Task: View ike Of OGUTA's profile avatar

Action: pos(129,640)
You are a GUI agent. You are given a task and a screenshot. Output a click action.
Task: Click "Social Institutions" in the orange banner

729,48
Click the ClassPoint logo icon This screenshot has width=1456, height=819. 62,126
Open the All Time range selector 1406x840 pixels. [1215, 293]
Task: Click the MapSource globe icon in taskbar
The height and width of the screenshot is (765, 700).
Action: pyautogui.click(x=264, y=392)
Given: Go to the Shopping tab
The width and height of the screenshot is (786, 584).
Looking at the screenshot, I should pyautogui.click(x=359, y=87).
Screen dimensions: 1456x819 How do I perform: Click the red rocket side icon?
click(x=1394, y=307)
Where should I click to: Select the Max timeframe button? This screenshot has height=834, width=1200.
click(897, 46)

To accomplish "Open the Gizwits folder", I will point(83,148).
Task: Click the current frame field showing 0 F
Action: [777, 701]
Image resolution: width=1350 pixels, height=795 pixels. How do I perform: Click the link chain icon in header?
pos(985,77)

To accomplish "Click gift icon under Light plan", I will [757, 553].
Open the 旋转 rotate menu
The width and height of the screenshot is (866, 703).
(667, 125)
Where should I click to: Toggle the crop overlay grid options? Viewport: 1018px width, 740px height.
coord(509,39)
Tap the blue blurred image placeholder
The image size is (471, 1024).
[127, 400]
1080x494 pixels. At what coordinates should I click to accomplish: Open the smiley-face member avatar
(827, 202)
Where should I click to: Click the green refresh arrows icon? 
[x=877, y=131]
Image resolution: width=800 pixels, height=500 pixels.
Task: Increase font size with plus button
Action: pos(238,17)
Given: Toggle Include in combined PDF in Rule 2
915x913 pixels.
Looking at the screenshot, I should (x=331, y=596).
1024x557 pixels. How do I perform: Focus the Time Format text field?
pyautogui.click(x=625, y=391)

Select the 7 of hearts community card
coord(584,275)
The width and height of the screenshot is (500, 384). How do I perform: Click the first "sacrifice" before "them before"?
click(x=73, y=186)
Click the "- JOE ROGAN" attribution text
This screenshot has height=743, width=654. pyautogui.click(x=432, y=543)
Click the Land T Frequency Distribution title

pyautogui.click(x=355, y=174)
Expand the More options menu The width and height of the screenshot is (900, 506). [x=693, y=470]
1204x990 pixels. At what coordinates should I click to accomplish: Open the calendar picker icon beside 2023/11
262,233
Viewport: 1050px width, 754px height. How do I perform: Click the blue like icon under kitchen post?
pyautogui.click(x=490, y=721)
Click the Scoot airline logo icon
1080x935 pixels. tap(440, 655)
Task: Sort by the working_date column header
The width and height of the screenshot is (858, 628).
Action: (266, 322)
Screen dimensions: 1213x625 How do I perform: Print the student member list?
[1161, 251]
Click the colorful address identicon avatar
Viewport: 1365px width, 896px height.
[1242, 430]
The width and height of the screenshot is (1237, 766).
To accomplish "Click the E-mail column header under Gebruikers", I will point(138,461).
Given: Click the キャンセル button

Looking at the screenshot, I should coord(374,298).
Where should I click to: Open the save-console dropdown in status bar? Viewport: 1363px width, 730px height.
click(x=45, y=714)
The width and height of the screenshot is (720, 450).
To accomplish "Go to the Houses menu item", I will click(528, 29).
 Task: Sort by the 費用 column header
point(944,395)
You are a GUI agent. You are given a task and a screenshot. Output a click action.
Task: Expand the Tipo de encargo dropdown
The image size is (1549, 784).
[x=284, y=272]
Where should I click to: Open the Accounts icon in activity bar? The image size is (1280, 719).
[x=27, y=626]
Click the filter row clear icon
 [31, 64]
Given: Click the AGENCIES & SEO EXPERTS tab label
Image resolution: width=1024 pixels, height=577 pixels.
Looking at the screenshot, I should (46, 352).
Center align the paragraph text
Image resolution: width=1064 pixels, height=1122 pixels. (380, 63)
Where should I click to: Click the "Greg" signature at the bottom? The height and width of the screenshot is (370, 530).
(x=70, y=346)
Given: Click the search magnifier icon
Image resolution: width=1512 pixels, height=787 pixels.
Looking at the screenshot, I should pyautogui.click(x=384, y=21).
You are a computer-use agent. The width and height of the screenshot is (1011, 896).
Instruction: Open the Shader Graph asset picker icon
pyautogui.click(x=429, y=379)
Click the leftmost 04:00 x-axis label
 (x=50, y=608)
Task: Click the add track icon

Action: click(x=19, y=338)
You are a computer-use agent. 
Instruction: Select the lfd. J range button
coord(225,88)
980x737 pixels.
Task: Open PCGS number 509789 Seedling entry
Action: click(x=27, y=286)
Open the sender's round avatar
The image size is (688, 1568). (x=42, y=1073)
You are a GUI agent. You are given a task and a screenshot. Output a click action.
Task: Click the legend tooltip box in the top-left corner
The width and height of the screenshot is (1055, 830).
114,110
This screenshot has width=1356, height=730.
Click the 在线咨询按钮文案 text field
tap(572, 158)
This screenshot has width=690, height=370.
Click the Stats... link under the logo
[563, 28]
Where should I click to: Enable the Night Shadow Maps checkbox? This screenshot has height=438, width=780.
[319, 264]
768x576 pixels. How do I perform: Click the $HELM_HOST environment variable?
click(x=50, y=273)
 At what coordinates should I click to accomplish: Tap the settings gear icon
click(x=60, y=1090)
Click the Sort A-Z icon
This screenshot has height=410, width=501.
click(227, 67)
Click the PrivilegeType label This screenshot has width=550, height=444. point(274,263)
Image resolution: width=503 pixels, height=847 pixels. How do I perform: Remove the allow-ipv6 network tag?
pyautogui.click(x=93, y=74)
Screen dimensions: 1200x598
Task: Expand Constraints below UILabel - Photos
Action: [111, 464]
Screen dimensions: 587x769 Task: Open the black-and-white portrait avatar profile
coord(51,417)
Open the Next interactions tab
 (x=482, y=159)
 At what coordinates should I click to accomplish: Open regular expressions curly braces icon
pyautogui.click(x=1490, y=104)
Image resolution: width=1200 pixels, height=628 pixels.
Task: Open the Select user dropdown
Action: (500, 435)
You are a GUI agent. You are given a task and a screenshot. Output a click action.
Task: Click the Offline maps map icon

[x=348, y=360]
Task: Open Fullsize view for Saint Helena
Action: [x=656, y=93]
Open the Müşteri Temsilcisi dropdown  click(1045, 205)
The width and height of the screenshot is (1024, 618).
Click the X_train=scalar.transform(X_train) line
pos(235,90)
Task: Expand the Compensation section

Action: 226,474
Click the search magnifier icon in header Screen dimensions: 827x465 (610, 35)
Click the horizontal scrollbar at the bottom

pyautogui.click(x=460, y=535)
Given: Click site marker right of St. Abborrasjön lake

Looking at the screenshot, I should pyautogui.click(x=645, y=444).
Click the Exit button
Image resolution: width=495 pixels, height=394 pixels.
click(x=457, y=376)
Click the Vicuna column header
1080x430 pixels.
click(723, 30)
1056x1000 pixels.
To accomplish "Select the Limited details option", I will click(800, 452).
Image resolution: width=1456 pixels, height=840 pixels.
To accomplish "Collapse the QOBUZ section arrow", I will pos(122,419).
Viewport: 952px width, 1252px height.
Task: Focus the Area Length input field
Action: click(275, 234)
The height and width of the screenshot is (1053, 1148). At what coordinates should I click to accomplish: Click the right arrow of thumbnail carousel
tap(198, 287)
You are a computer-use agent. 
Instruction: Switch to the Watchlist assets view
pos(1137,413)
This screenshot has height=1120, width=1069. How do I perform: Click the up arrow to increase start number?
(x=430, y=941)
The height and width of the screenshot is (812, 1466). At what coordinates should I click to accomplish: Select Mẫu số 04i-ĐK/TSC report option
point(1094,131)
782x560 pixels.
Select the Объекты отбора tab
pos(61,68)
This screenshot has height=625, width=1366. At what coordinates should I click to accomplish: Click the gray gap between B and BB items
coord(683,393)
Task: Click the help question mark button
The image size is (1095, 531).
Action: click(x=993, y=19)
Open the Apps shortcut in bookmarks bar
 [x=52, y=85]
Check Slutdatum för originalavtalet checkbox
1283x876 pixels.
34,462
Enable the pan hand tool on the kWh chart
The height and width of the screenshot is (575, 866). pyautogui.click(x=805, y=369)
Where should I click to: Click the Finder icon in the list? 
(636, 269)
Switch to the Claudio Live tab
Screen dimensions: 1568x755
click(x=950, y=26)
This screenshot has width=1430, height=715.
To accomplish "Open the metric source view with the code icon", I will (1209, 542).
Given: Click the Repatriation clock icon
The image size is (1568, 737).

○ ○ ○ ○

Exercise goal: Repeat exactly the lines of the material above, taking the first line, the line with "Tap the blue blurred image placeholder", and every line between them.

Result for this exercise:
Task: View ike Of OGUTA's profile avatar

Action: pos(129,640)
You are a GUI agent. You are given a task and a screenshot. Output a click action.
Task: Click "Social Institutions" in the orange banner

729,48
Click the ClassPoint logo icon This screenshot has width=1456, height=819. 62,126
Open the All Time range selector 1406x840 pixels. [1215, 293]
Task: Click the MapSource globe icon in taskbar
The height and width of the screenshot is (765, 700).
Action: pyautogui.click(x=264, y=392)
Given: Go to the Shopping tab
The width and height of the screenshot is (786, 584).
Looking at the screenshot, I should pyautogui.click(x=359, y=87).
Screen dimensions: 1456x819 How do I perform: Click the red rocket side icon?
click(x=1394, y=307)
Where should I click to: Select the Max timeframe button? This screenshot has height=834, width=1200.
click(897, 46)

To accomplish "Open the Gizwits folder", I will point(83,148).
Task: Click the current frame field showing 0 F
Action: [777, 701]
Image resolution: width=1350 pixels, height=795 pixels. How do I perform: Click the link chain icon in header?
pos(985,77)

To accomplish "Click gift icon under Light plan", I will [757, 553].
Open the 旋转 rotate menu
The width and height of the screenshot is (866, 703).
(667, 125)
Where should I click to: Toggle the crop overlay grid options? Viewport: 1018px width, 740px height.
coord(509,39)
Tap the blue blurred image placeholder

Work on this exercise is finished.